Kenya: MPs Order to Kenya Power on Secret Sh50 Billion Contracts

A parliamentary committee has directed electricity distributor Kenya Power to make public within 24 hours the contracts it has with 17 independent power producers worth Sh50.22 billion.

The National Assembly's Public Investments Committee wants Kenya Power to also publish the names of the owners of the companies and how each of them won the tenders.

So secretive are Kenya Power contracts that even the Auditor-General told the committee she has never seen them. MPs said the secrecy is unconstitutional as Kenya Power is a public company and all its undertakings should be made public.

Committee chairman Abdulswamad Nassir (Mvita) said Kenya Power should submit the contracts within 24 hours to the Auditor-General, who will then go through them before the committee has another meeting to examine them.

"There is a lot of secrecy in this process. If the contracts were done through competitive bidding, then they should also be opened for review. If the auditors in charge of auditing Kenya Power have not seen them, then who signed these documents? Mr Nassir asked.

"No one knows how these contracts were drafted. Kenya Power is a public entity funded by public funds and any contract signed in secrecy is illegal."

Appearing before the committee yesterday, Kenya Power Managing Director Bernard Ngugi told MPs that he would need a court order and consent from the contractors to make the contracts public.

"The power purchase agreements have contractual provisions which would require more time to obtain consent and authorization from court processes because of confidentiality clauses such as Non-Disclosure Agreements (NDA)," Mr Ngugi told the committee.

He also said the government had appointed a task force that is reviewing the contracts.

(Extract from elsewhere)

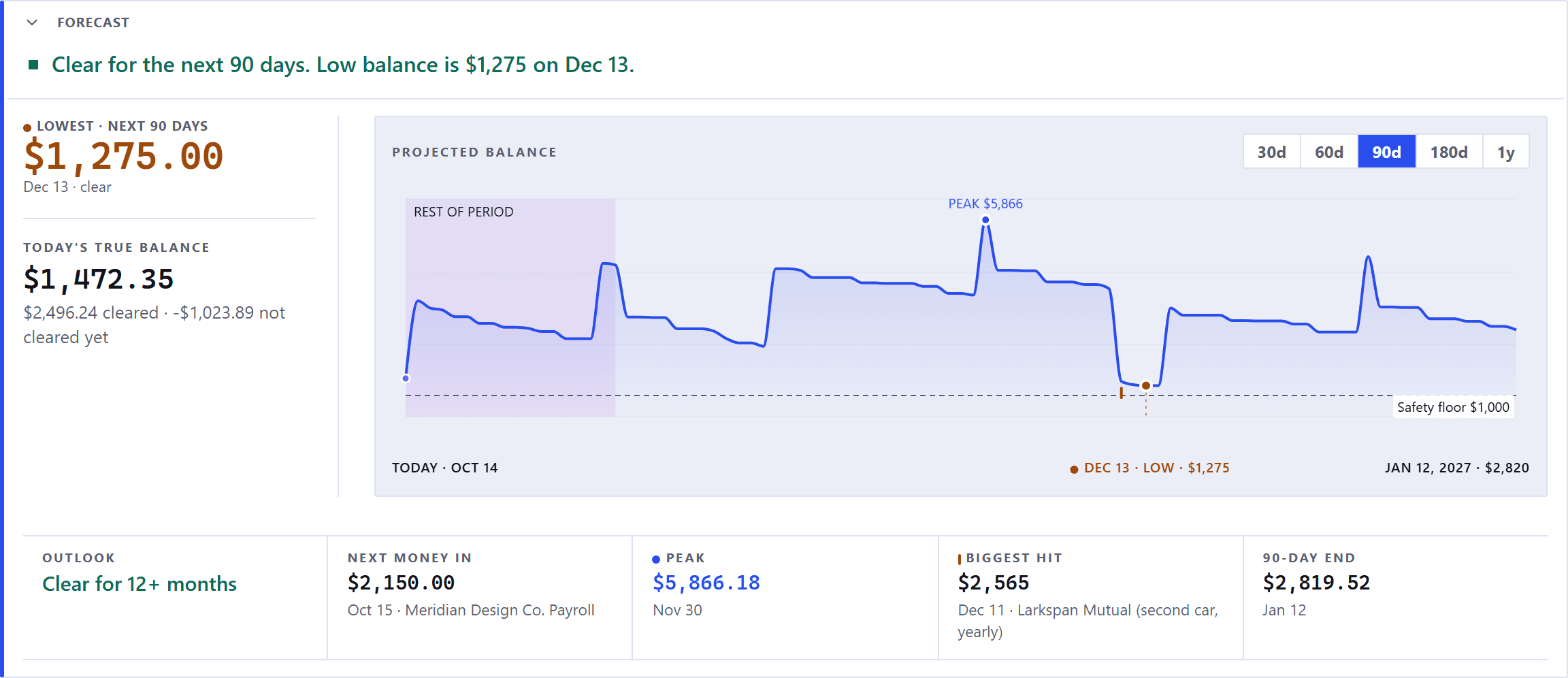Viewport: 1568px width, 678px height.
Task: Choose the 180d projection range
Action: 1449,152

But MP Paul Katana questioned how Kenya Power got into contracts with companies with a clause that bars them from making the contracts public.

"How did you identify these 17 companies and why did you get into an agreement with companies that would require you to get a court order for you to disclose the contracts yet Kenya Power is a public company? Mr Katana posed.

"Who are the owners of these companies, we want to know in detail whether they are Kenyans or foreigners," added Baringo Central MP Joshua Kandiye.

On the floor of the House yesterday, Garissa Town MP Aden Duale, who had asked a question to the Ministry of Energy about the directors of the power producers, failed to get any answers, with the ministry saying it needs a court order to reveal the identities of the directors.

"These independent power producers are the ones making power expensive for the common man and they are owned by big people in government and the energy sector," Mr Duale said.

"We want to know the faces of these people who are stealing from Kenyans. We are going to use our powers to unmask the owners of these companies."

National Assembly Speaker Justin Muturi directed the Energy Committee to summon all the directors of the companies and the Energy CS to provide more information about the companies.

"This issue of going to court will not happen under my watch. Invite everyone, including the registrar of companies, to come with CR12 of these companies," Mr Muturi said.

MPs were concerned that Kenya Power is using billions in taxpayer money to buy electricity from the power producers but do not consume the entire consignment.

Mr Ngugi confirmed to the committee that they do not use everything that they buy from the producers, saying the sale of power depends on consumption demand.

Mr Ngugi told MPs that Kenya Power procures power from producers at negotiated prices depending on the plant technologies, generation source and type. He added that the generation type is in various forms based on whether the plant is guaranteed by capacity or energy.

Wajir North MP Abdisalan Ibrahim said an internal audit of Kenya Power is needed to determine the effectiveness of the cost of power.

"We urgently need an internal audit report so that we can know whether electricity costs are realistic and whether Kenyans are getting value for money," Mr Ibrahim said.